«La nostra ribellione esplode ai tempi della monarchia dello shah Pahlavi, contro l’assimilazione forzata alla cultura persiana. Come curdi, non accettavamo di essere cancellati».

Maryam Fathi è una militante del Kjar, Società delle Donne del Kurdistan orientale: «Nel movimento di liberazione del Kurdistan, le donne sono sempre state protagoniste. Anche in Rojhelat, dove il popolo curdo rivendica da decenni diritti e autodeterminazione», ci racconta riferendosi alla regione curda dell’Iran.

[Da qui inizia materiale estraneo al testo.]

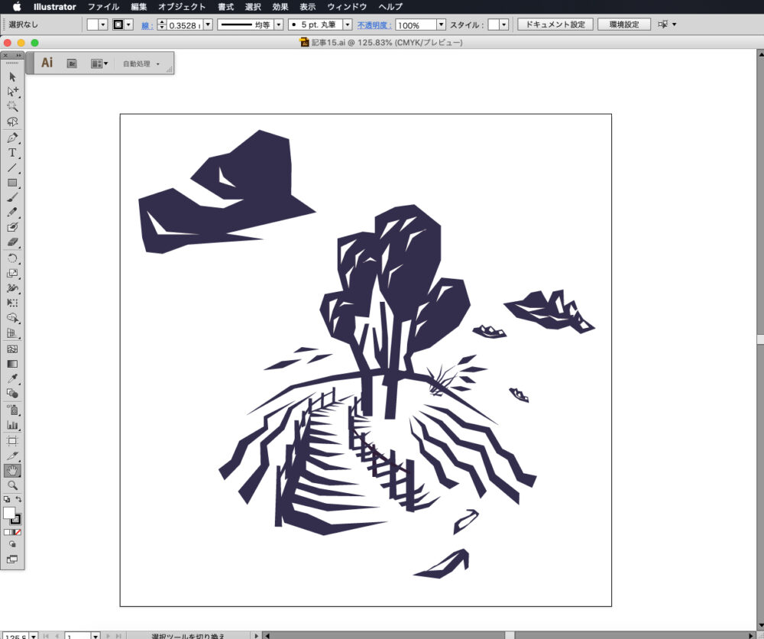Expand the 5 pt. 丸筆 brush dropdown
This screenshot has width=764, height=639.
[x=348, y=24]
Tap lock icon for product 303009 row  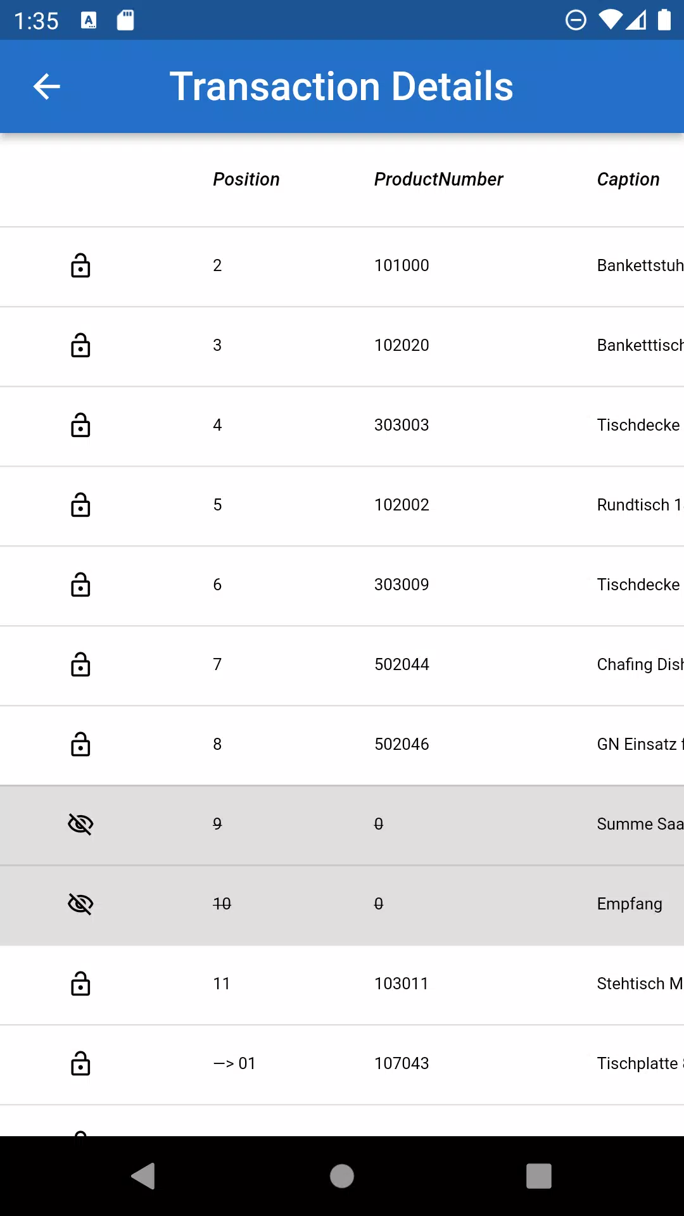[80, 585]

NEL 1946, sotto il regno di Pahlavi, il Partito democratico del Kurdistan iraniano (Pdki) fonda la Repubblica di Mahabad, un autogoverno che include anche l’emancipazione femminile. L’esperienza dura solo undici mesi: dopo il ritiro delle truppe sovietiche, viene soffocata da una cruenta repressione.

Le idee di Mahabad sopravvivono nella resistenza curda. Tra gli anni ’60 e ’70 nascono partiti come il Komala in Iran e il Partito dei Lavoratori del Kurdistan (Pkk) in Turchia.

All’interno di queste formazioni, le donne creano gruppi autonomi attivi nella lotta armata e nell’informazione, attirando la repressione di Ankara e Teheran. La situazione precipita nel 1979, quando la Rivoluzione islamica instaura la Repubblica degli Ayatollah guidata da Khomeini, senza lasciare spazio all’autonomia curda.